A short digression: in the 15th century Bosnia was a haven for the Cathars (Ķeceri according to Latvian Catholic derived theology) or ‘heretical’ or early (not yet usurped) Christians of Europe. Interesting evidence of this may be found in my great-great grandfather’s first name, re Gusts, which is likely submerged and out of sight evidence of what was once the highest Office among the Cathars, re gost. Preceding the ‘gost’ were two other identities, re: Krstjan (source of the name ‘Christian’? and Latvian Krišjānis) and Starac (Latvian ‘starasts’, aka ‘star-east’). Now my grand-grandfather did not identify himself as ‘vagars’, re slave driver (but ‘starasts’ or leader of a community; while owner of an inn, he also held regular Sunday religious services there); while my grandfather was a school teacher (later a newspaper editor) and at one dime the choir master of all the choirs in the Vidzeme region.

A major reason this ought to be of interest to other Latvians is because the Herrnhuters (like the Cathars) did not believe in introducing a middleman (a priest) between the individual and God; and because they are credited with rebuilding the Latvian community after the Great Northern War (Sweden vs Russia) at the beginning of the 18th century. The Herrnhuter position of maintaining a sovereign perspective cost them their due, because both the Catholic and Protestant churches inserted the priest-minister-policeman between the people and the State and essentially denied the Herrnhuter perspective. The latter calamity has permitted the current State leadership of Latvia to become ‘vagars’ (no longer identified with ‘slave driving’, but with ‘do nothing’ that helps escape the reputation of dependency on the State) to the Latvian community vis a vis Brussels, which, in the final analysis, means the denial of sovereignty or special identity for Latvians.
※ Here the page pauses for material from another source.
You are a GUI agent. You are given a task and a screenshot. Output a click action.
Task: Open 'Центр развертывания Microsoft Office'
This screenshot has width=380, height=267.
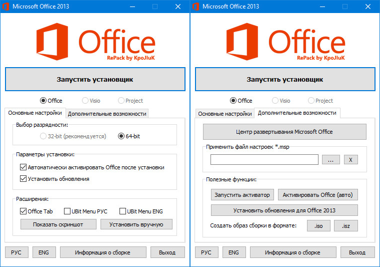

One further argument in support of Latvians as former Cathars: The Cathars came to their Christianity long before it was usurped by Catholicism (i.e. early globalization efforts); evidence for this is that the Cathar cross reflects the rays of the Sun (simplified to four beams). I find it amazing that a former prezident (VVF) of ‘renewed’ Latvia has researched and written so extensively about the reflection of the Sun in Latvian folk poems, without once making the connection that it was the Ķeceri who are responsible for maintaining this symbolism in Latvian folk culture. Perhaps the reason is that she spent early childhood in France and Algeria, where the persecution of Cathars began.